→ DIRECTIVE 1
Answer these questions about the forum thread on weekends after a breakup:
(a) How long ago did the girlfriend leave, according to the first post?
(b) What keeps the first poster busy from Monday through Friday?
(c) How far past a breakup is the person who replied?
→ DIRECTIVE 2
Proceed with the forum thread on weekends after a breakup, picking up right after its final sentence.
** start TEXT PROVIDED **
I've recently posted on here about my break up. Summed up version being, my girlfriend left me 2.5 weeks ago. She told me she wants to meet up in a month. I have not heard from her, and have not tried to contact.

 

That aside, weekends are the worst for me. Monday through Friday I can keep myself busy with work and working out. By the time that is done I am usually ready to watch a show and fall asleep.

 

But does anyone have any ideas for the weekend to keep busy? I constantly find myself checking my phone, wanting to look at her social media, and my mind wanders to what that conversation with be like in a month.

 

Honestly, I don't have many friends. Ive tried to spend my weekends working out, reading, watching movies, etc. But two full days of boredom is ruining any progress I have made so far.

 

Advice?

Posted

I'm over 2 months post break up and weekends are still horrible. It's the natural time we get to spend quality time with our partners, and that is a big chunk of what we miss when its gone.

 

Keep busy is the only advice I can give. Do anything, just keep busy.

 

Need to take my own advice.

Posted (edited)
I've recently posted on here about my break up. Summed up version being, my girlfriend left me 2.5 weeks ago. She told me she wants to meet up in a month. I have not heard from her, and have not tried to contact.

 

That aside, weekends are the worst for me. Monday through Friday I can keep myself busy with work and working out. By the time that is done I am usually ready to watch a show and fall asleep.
** end TEXT PROVIDED **
** start RECORDED INFORMATION **
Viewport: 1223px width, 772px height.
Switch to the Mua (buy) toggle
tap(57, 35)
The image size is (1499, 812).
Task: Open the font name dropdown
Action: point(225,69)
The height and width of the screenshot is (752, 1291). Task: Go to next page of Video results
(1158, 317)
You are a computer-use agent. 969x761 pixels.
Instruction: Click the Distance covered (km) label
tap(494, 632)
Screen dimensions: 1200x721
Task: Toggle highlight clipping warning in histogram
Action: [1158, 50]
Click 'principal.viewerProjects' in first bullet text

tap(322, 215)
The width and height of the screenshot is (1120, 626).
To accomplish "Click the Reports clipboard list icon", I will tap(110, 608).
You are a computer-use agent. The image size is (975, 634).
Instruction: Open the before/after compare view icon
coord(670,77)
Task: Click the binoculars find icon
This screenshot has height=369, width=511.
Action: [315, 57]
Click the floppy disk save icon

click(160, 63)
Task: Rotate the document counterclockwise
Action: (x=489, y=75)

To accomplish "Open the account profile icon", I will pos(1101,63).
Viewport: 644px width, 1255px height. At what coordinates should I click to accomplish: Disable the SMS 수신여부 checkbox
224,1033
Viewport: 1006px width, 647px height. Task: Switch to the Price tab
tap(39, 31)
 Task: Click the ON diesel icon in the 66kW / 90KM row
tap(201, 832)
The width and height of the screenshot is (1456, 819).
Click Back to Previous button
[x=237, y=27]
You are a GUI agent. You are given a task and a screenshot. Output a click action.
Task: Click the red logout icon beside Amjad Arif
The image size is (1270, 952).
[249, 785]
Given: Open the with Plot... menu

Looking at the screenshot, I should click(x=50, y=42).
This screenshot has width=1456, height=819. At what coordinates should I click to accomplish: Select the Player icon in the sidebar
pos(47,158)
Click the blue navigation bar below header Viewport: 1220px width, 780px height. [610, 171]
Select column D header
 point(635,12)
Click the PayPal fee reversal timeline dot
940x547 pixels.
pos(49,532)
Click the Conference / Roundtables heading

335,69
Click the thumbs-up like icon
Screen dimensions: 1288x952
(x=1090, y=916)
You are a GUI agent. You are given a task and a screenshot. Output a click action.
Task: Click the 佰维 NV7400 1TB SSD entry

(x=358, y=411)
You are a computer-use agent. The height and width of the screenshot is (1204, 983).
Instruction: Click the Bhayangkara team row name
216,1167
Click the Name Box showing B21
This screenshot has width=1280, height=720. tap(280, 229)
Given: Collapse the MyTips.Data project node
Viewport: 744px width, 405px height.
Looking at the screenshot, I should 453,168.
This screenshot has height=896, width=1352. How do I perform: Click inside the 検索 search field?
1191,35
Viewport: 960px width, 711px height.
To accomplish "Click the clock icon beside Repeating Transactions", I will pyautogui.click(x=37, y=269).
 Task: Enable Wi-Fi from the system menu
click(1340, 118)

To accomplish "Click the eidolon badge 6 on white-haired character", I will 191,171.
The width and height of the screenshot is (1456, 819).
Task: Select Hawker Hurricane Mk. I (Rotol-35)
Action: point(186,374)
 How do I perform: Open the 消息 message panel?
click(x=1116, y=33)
** end RECORDED INFORMATION **
→ TASK RESPONSE 1
(a) 2.5 weeks ago
(b) Work and working out
(c) Over 2 months

→ TASK RESPONSE 2
But does anyone have any ideas for the weekend to keep busy? I constantly find myself checking my phone, wanting to look at her social media, and my mind wanders to what that conversation with be like in a month.

 

Honestly, I don't have many friends. Ive tried to spend my weekends working out, reading, watching movies, etc. But two full days of boredom is ruining any progress I have made so far.

 

Advice?

 

Dear Bliss,

 

Invest time in yourself. Live your life and be sociable!

 

Sitting around and waiting for your"girlfriend" to text you, call you or maintain contact with you is really a waste of your precious time.

 

It seems like your girlfriend cannot make up her mind about who she wants to be with.

 

I'm here to tell you that, believe it or not, life is truly precious and short!

 

Your time is way too valuable just for you to sit around on the weekends and beat yourself up waiting for someone like your"girlfriend " to finally call you or text you.

 

Since you mentioned that she wants to meet up with you again in a month or so that's her trying to control your life, your destination and your precious time!

 

She's funnier than the weather when it changes! If you ever see her again in a month , you have gone on and met other people!

 

She may change her mind about being with you! Her mind is funny and fickle! You don't have time to sit around on the weekends waiting for her to say " she loves me....she loves me not..."

 

Do you have any other male or female friends? On the weekends, go out, have fun! Meet other girls who fit your criteria!

 

Best of luck to you! Play it safe, but don't forget to have fun!

Edited by 2016forme
  • Like 1
Posted

I think sitting home alone sometimes isn't the worst thing to be doing. You're able to really feel every emotion going on inside. I had a little fling right out of a relationship, and it was fun for the time being, but I believe it also delayed my healing a bit. That being said, don't close yourself off completely. Go out and have some fun, but also allow yourself to grieve. You can only keep busy for so long. Feel it all now, you'll be better off in the long run.

Posted

I had my fiancee of 6 years cheat on me and she wanted me to forgive her. No way. The best way to get over a girl is to get under another one. Go out and meet girls on the weekend. You should not have to wonder if someone is the one for you. You should be certain and she should want to be with you and only you.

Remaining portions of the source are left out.